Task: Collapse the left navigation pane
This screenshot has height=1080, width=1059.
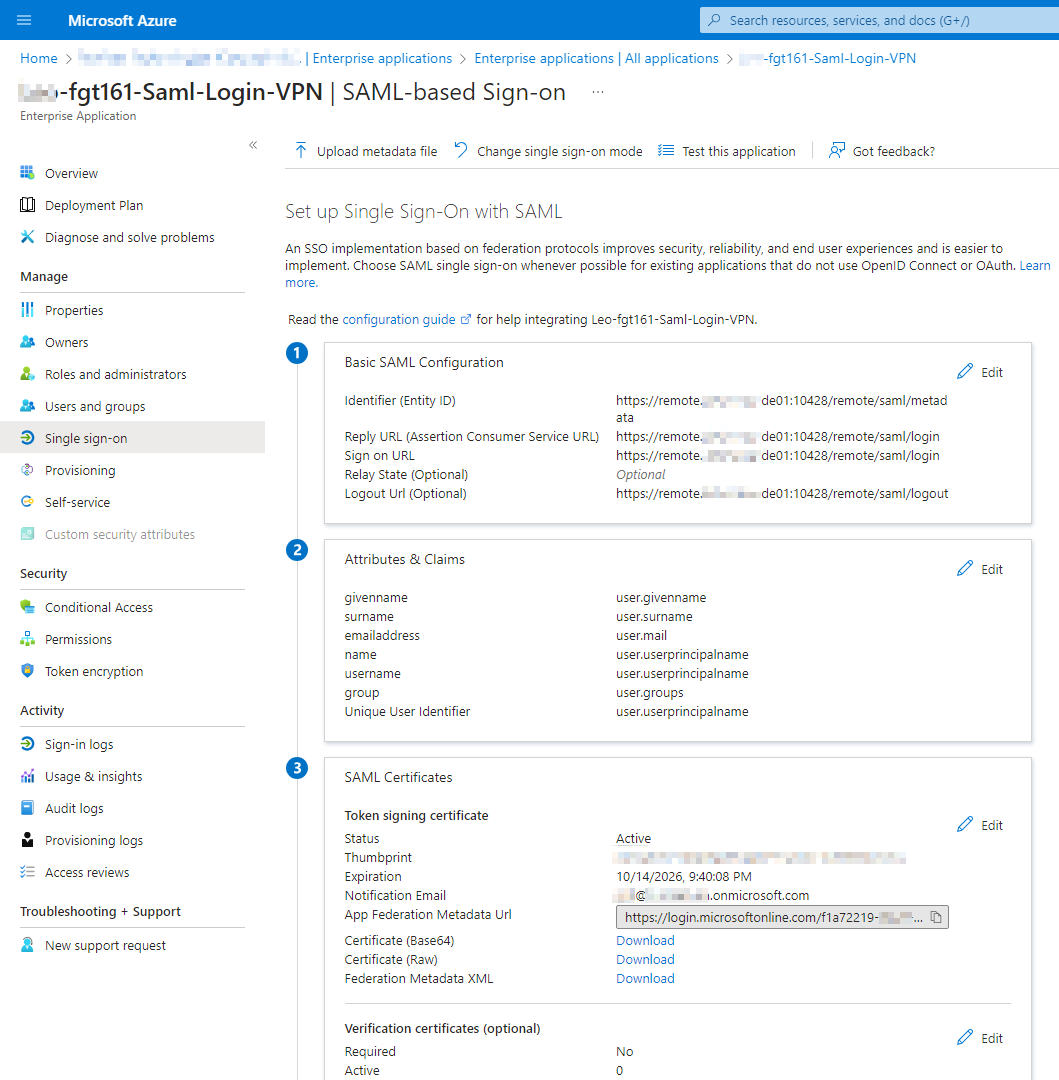Action: pyautogui.click(x=253, y=144)
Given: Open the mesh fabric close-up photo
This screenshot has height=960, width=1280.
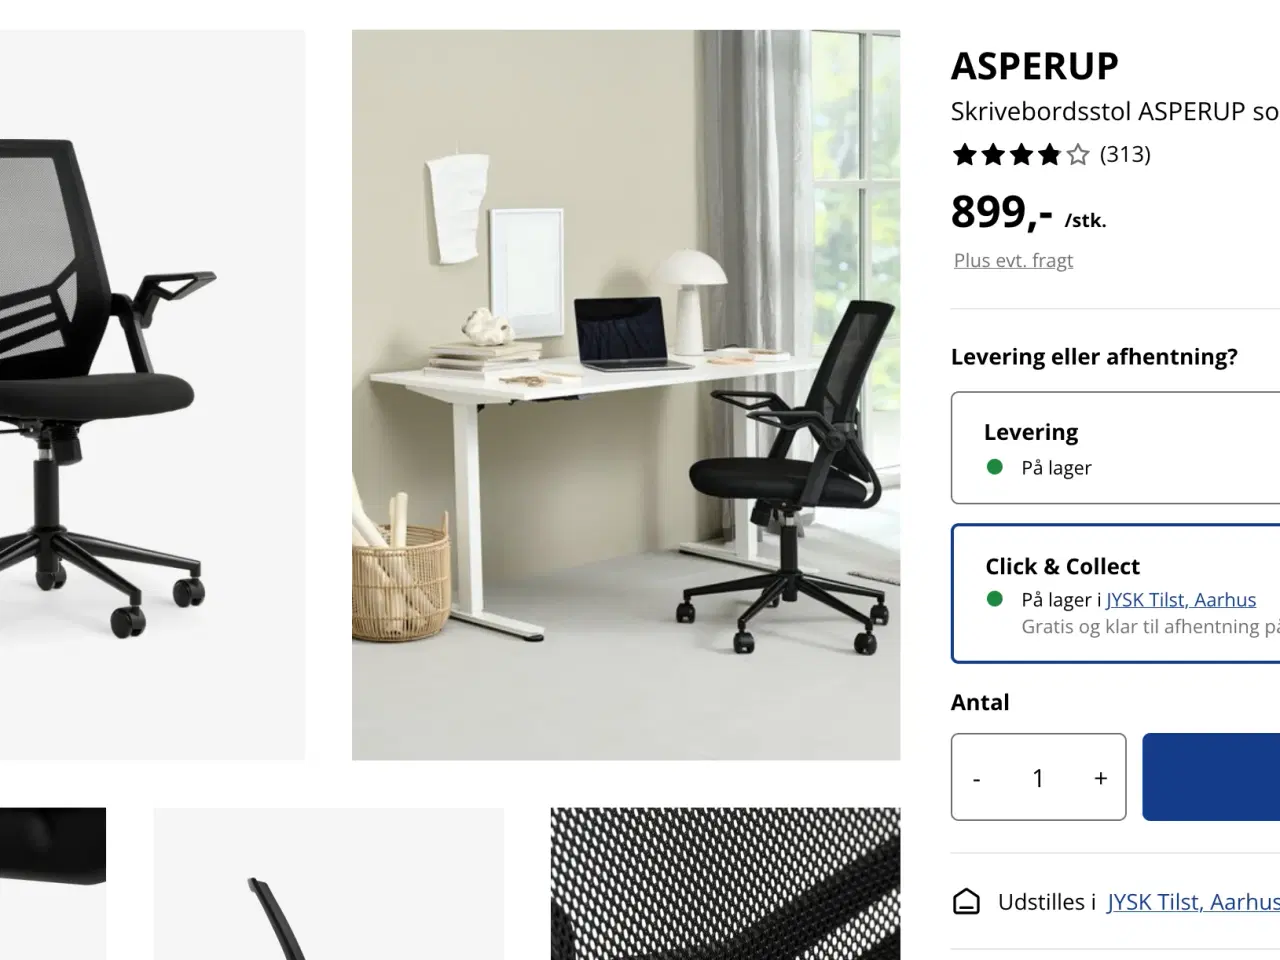Looking at the screenshot, I should pos(725,884).
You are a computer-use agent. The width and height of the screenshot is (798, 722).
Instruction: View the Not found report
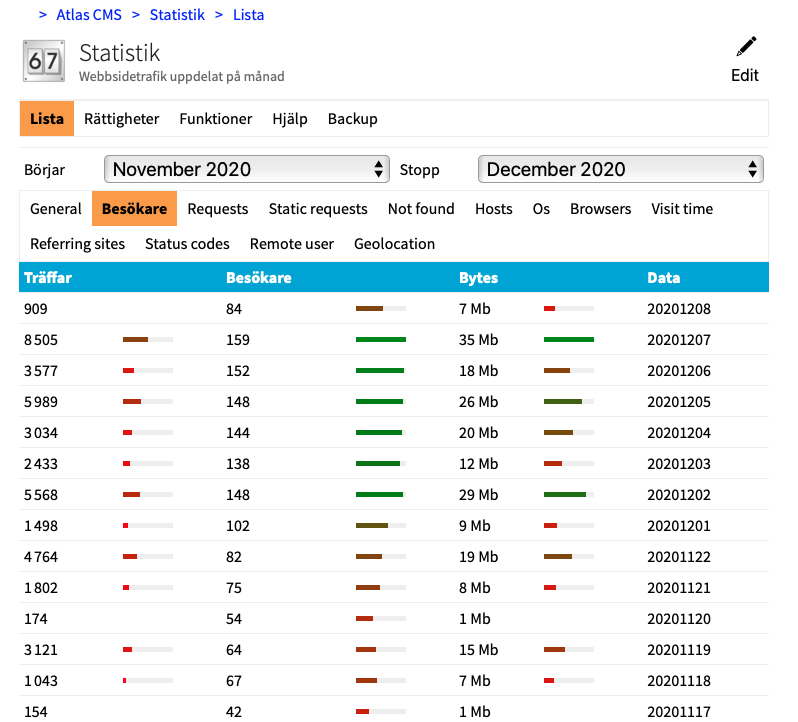421,209
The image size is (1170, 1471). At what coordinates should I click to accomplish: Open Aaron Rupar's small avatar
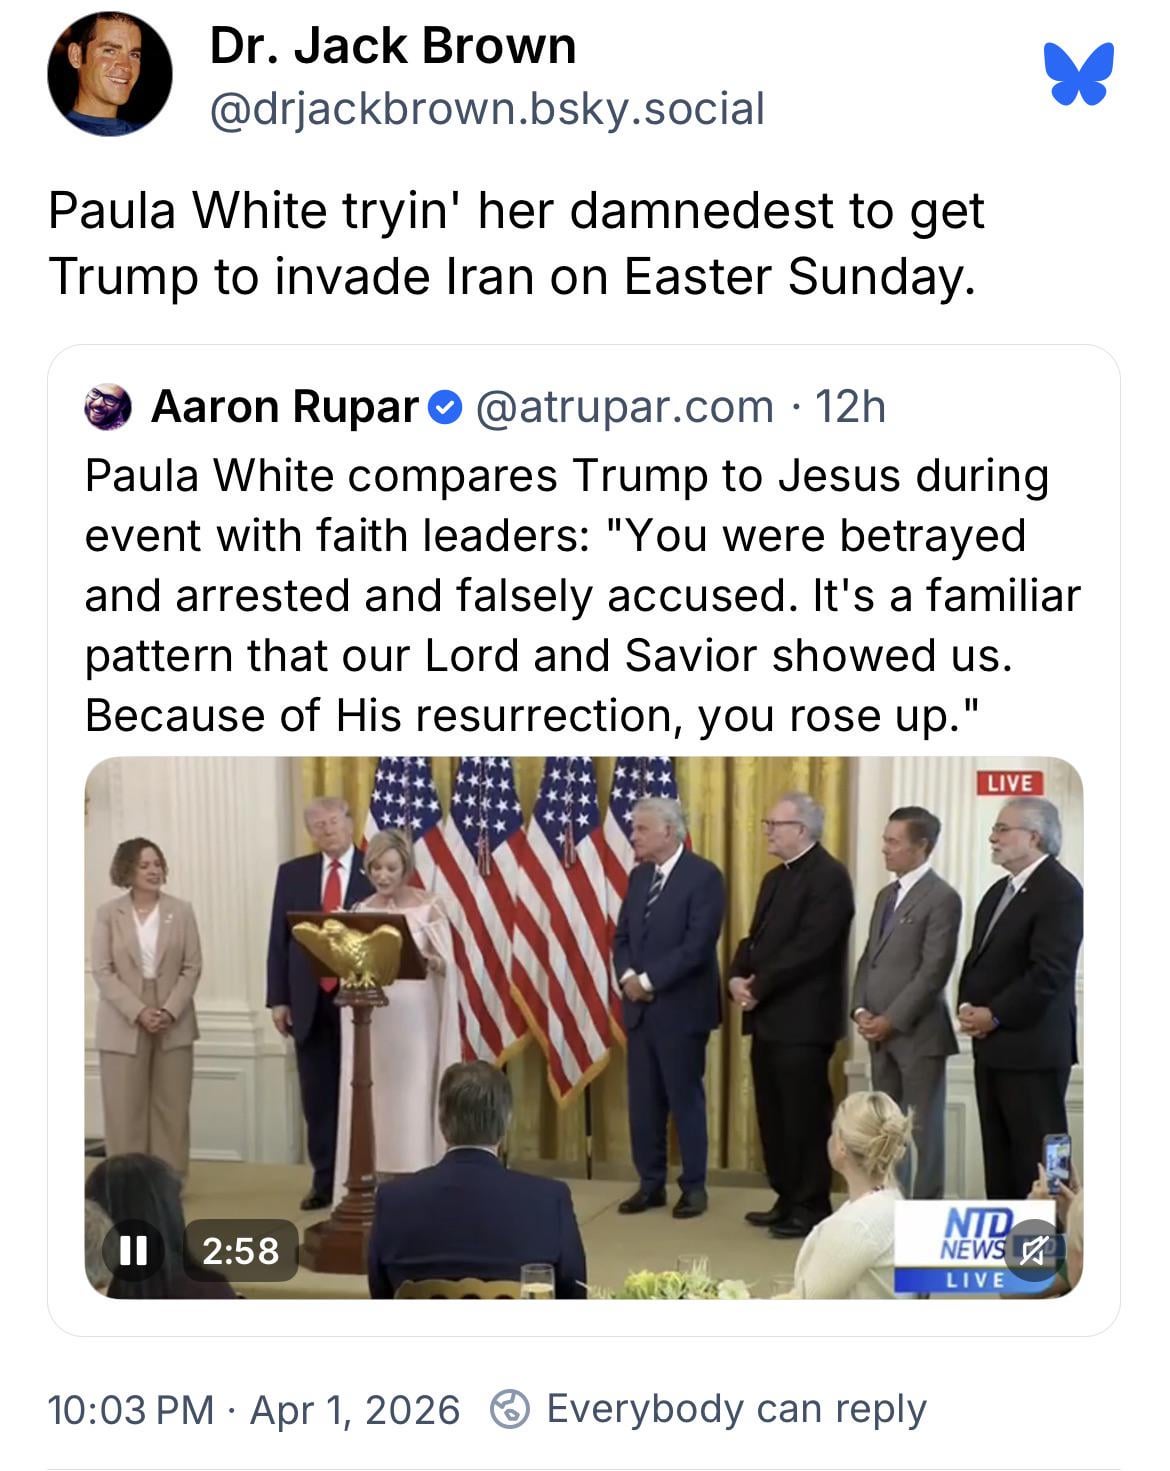(108, 407)
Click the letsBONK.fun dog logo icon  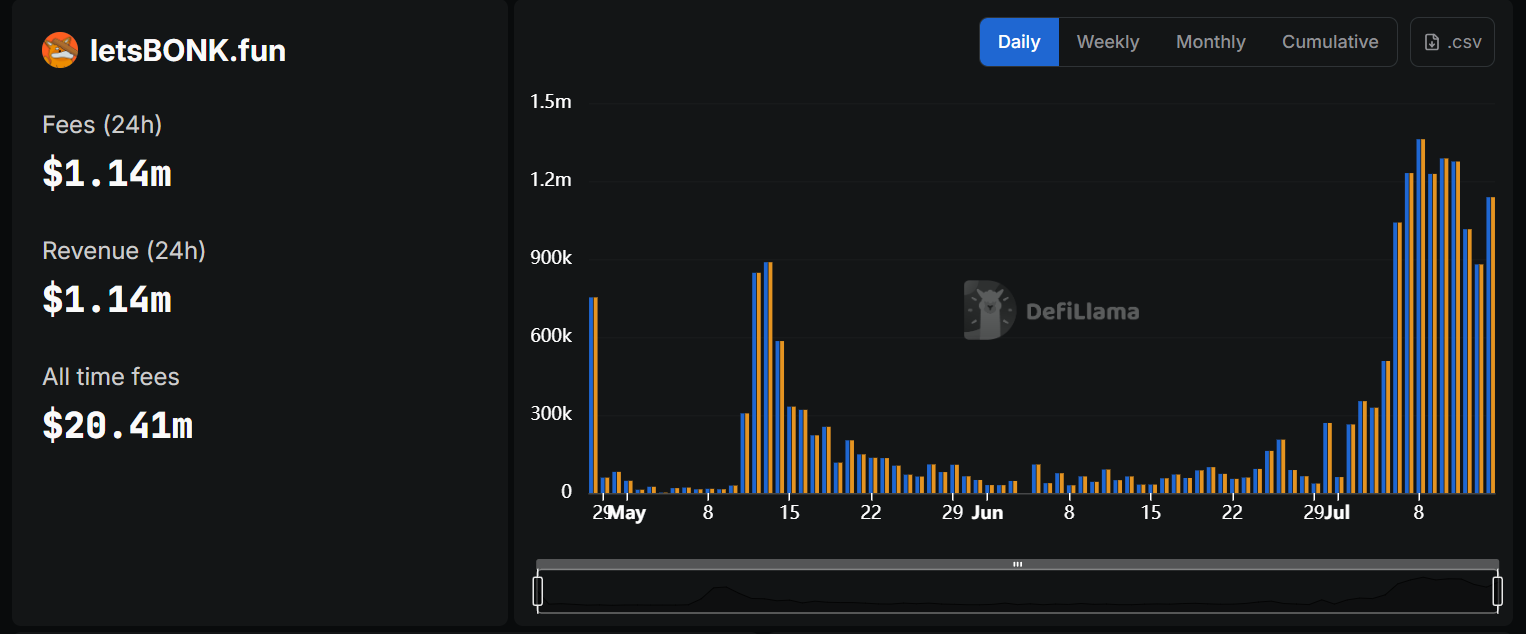click(60, 50)
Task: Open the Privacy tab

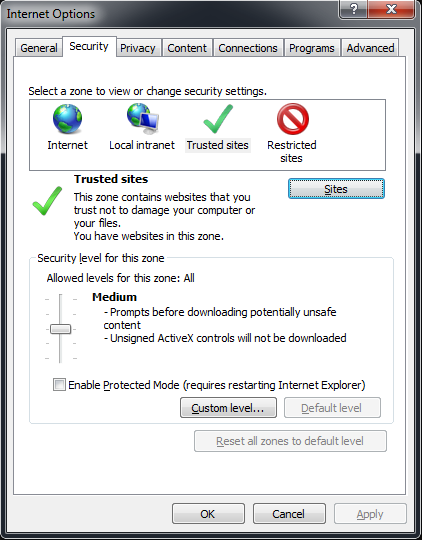Action: click(137, 48)
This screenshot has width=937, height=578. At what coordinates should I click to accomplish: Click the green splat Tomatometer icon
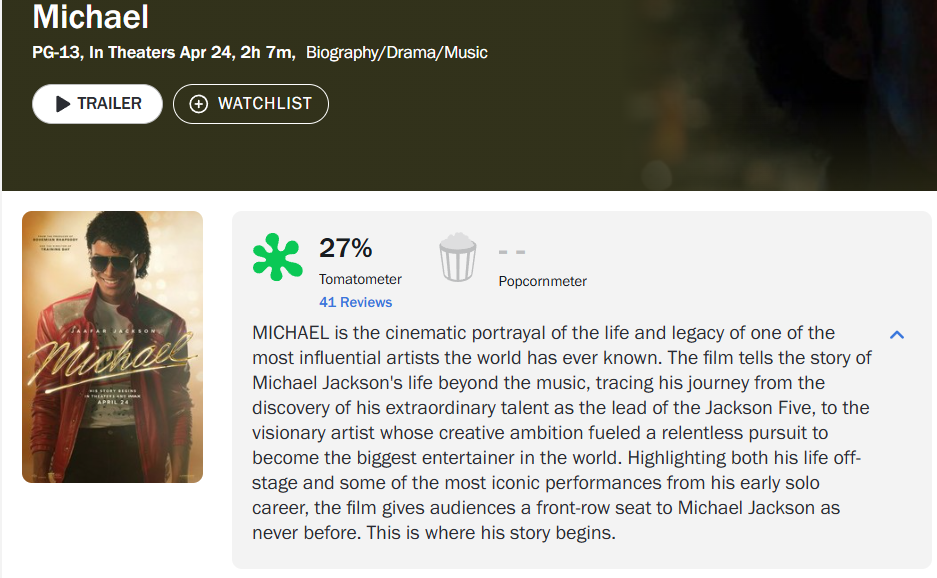(277, 257)
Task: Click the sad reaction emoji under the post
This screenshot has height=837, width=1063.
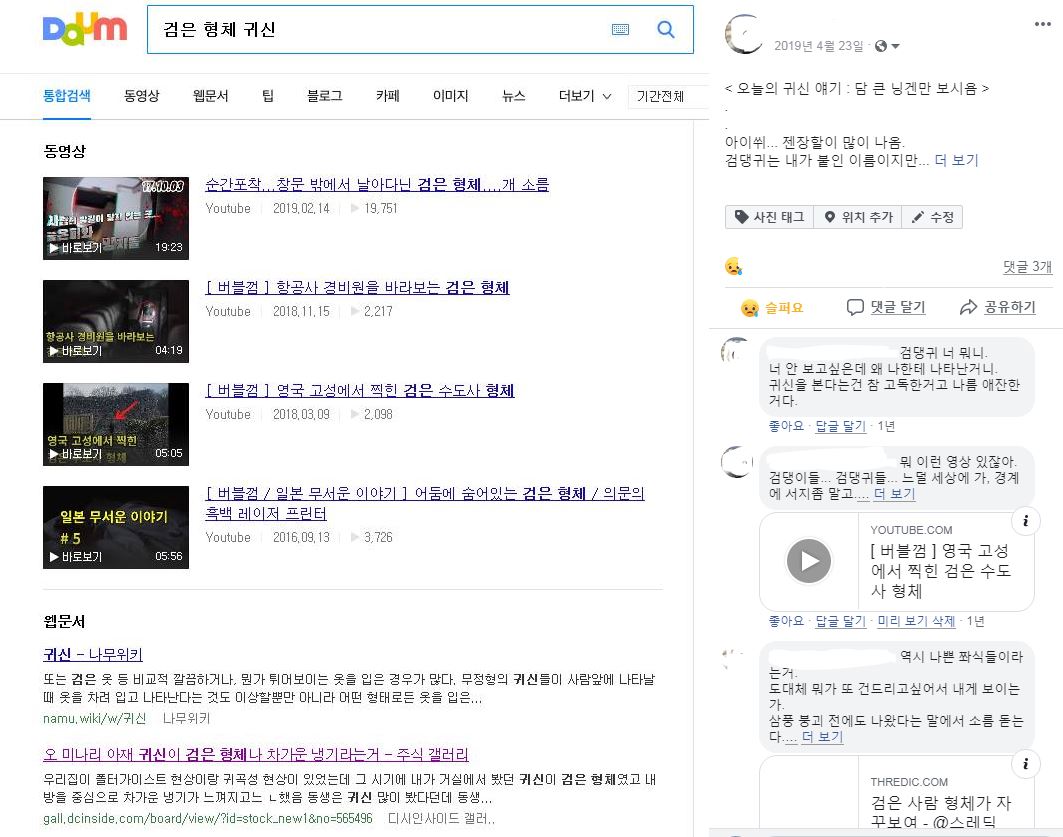Action: click(733, 267)
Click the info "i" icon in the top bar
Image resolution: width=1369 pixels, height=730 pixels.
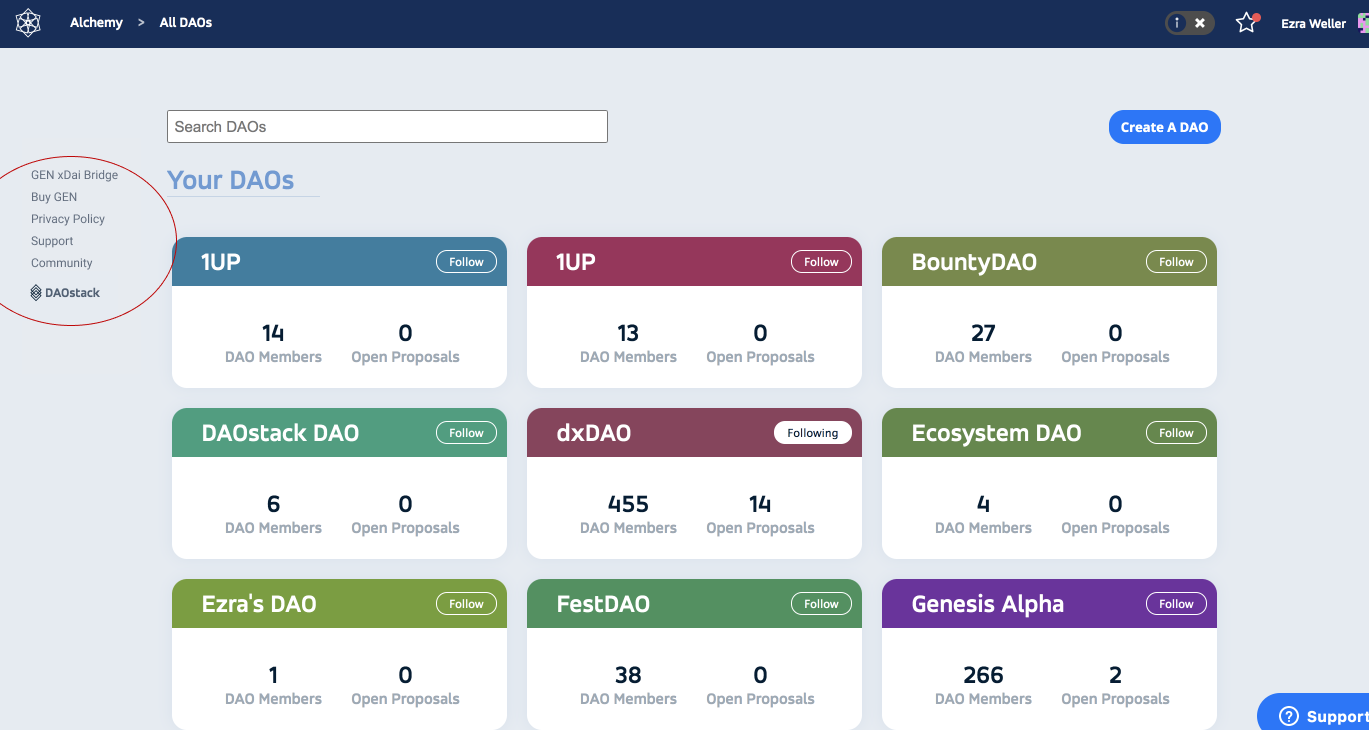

- [About this exercise]
Each line from the one that contains "Click the info" to the end of the listing must be quoted exactly; no other line and no picture belongs in the copy.

- [Finished exercise]
Click the info "i" icon in the top bar
Image resolution: width=1369 pixels, height=730 pixels.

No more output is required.